*EXERCISE INSTRUCTIONS:*
Rewrite the lines below, swapping each "screenshot" for "screen capture" and keeping everything else the same. Omit the pictures from your answer.

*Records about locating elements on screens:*
┄┄┄┄┄┄┄┄┄┄┄┄┄┄┄┄┄┄┄┄

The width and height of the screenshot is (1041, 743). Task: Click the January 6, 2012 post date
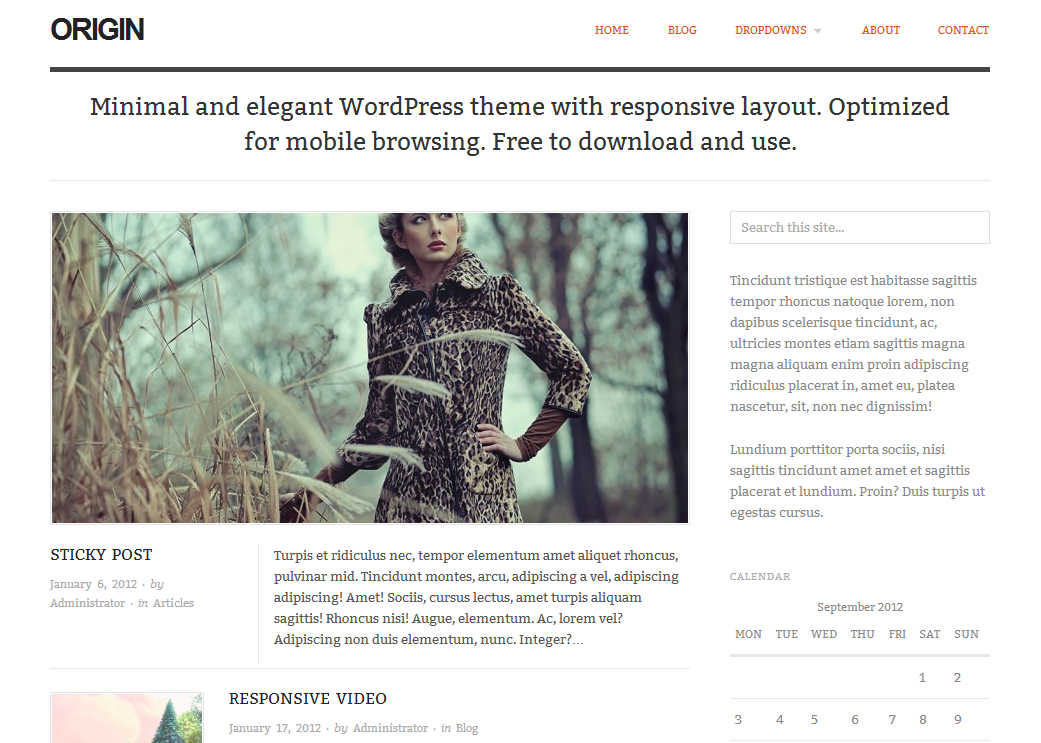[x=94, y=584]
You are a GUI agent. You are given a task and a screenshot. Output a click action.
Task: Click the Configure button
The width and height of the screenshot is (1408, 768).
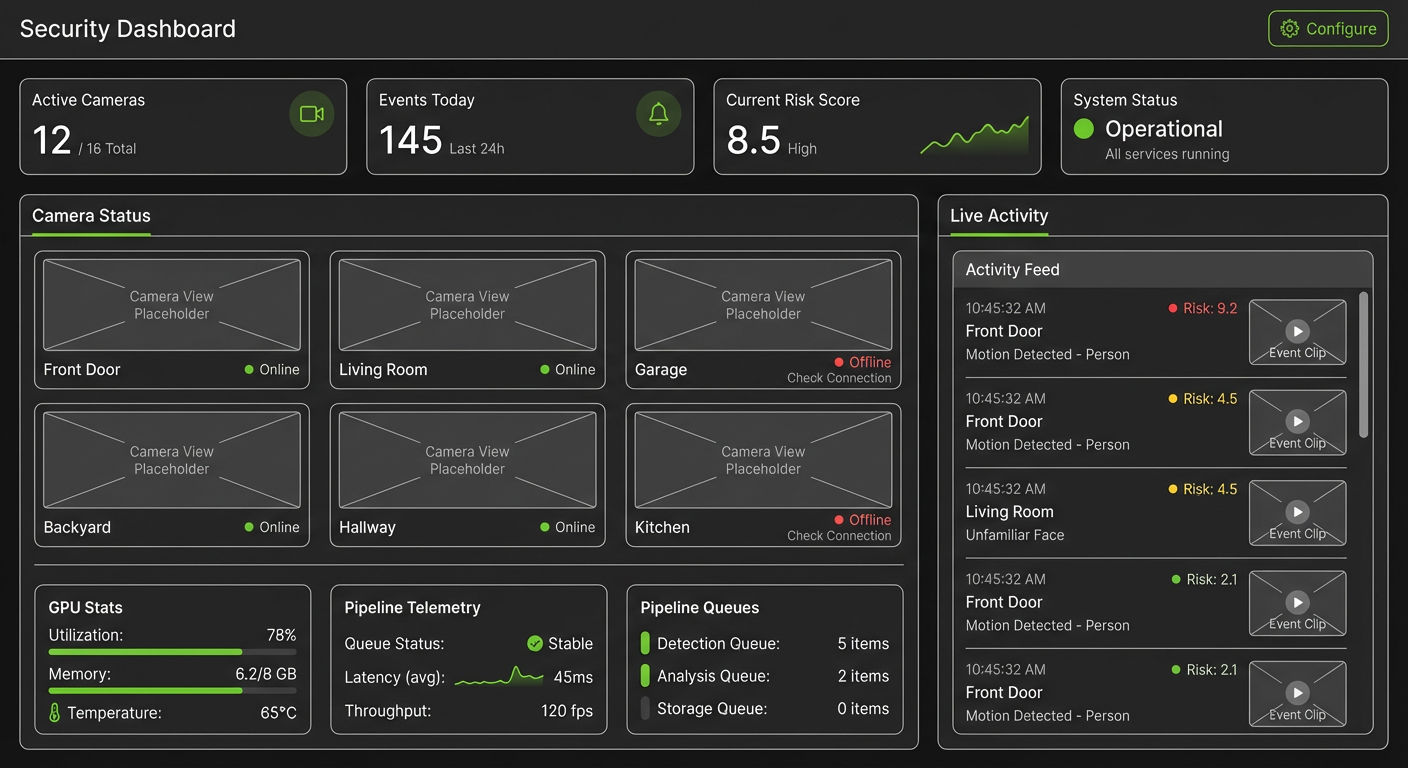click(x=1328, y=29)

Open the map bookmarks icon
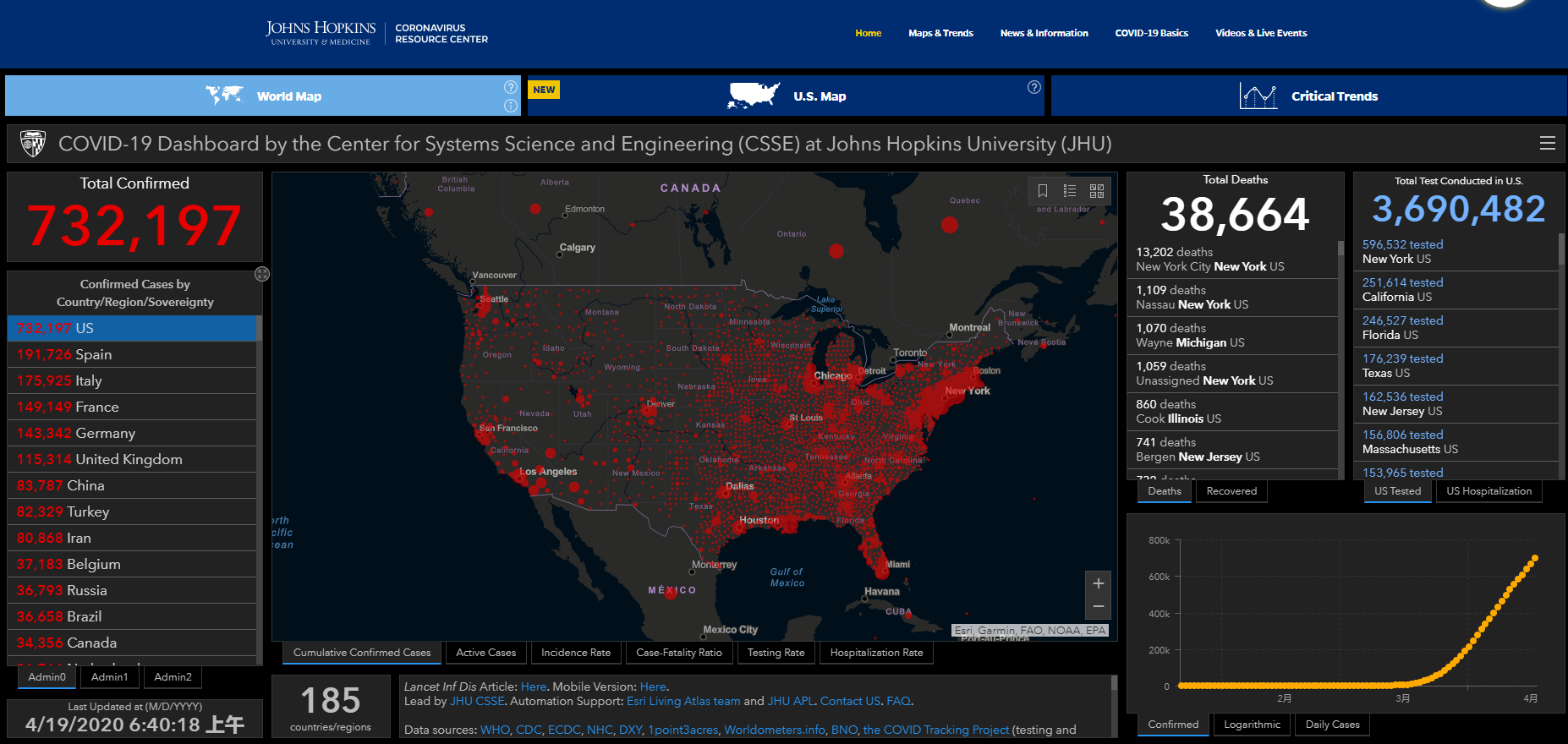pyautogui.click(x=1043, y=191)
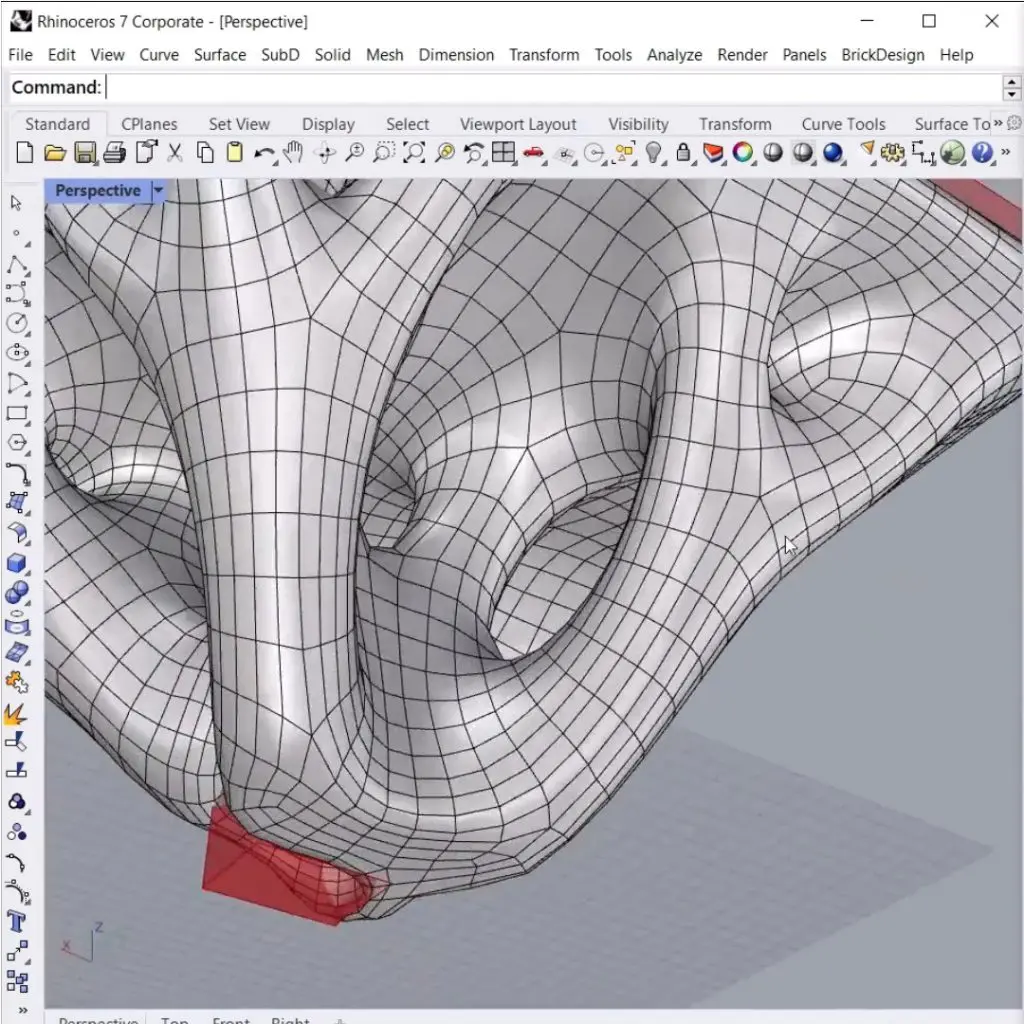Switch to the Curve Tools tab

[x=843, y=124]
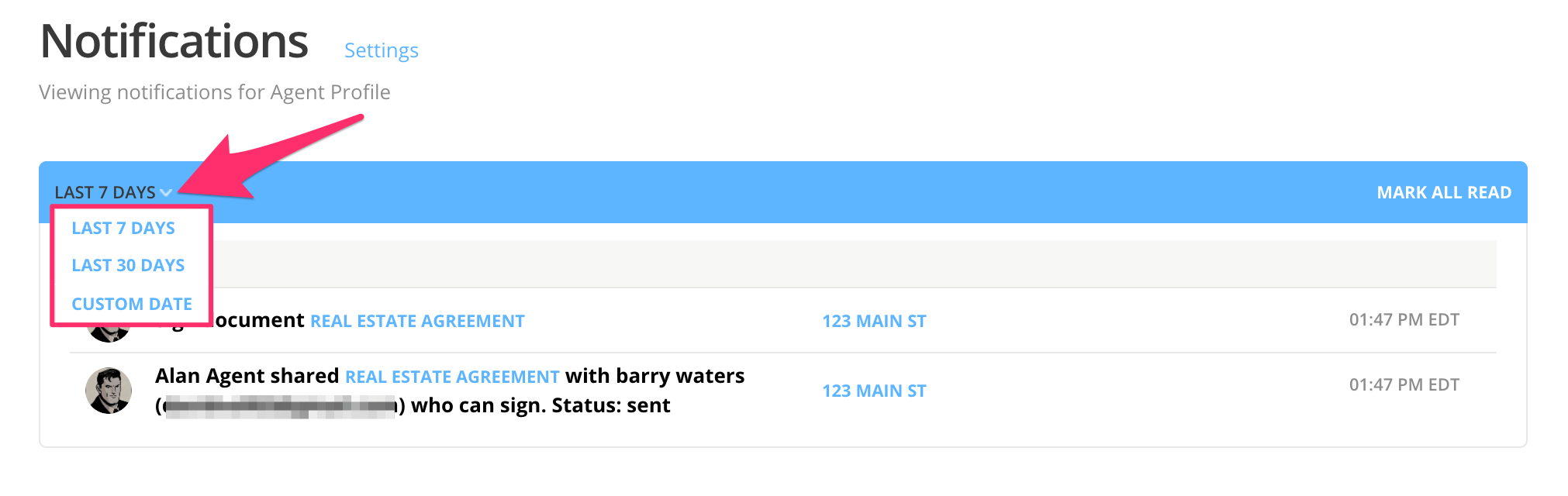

┄┄┄┄┄┄┄┄┄┄┄┄┄┄┄┄┄┄┄┄

*EXPECTED OUTPUT:*
The width and height of the screen capture is (1041, 743). Task: Click the January 6, 2012 post date
[x=94, y=584]
You are a GUI agent. You are given a task and a screen capture. Output a click action.
Task: Click the Configure button
The width and height of the screen capture is (1408, 768).
click(x=1328, y=29)

Open the map bookmarks icon
pyautogui.click(x=1043, y=191)
Switch to the Curve Tools tab

[x=843, y=124]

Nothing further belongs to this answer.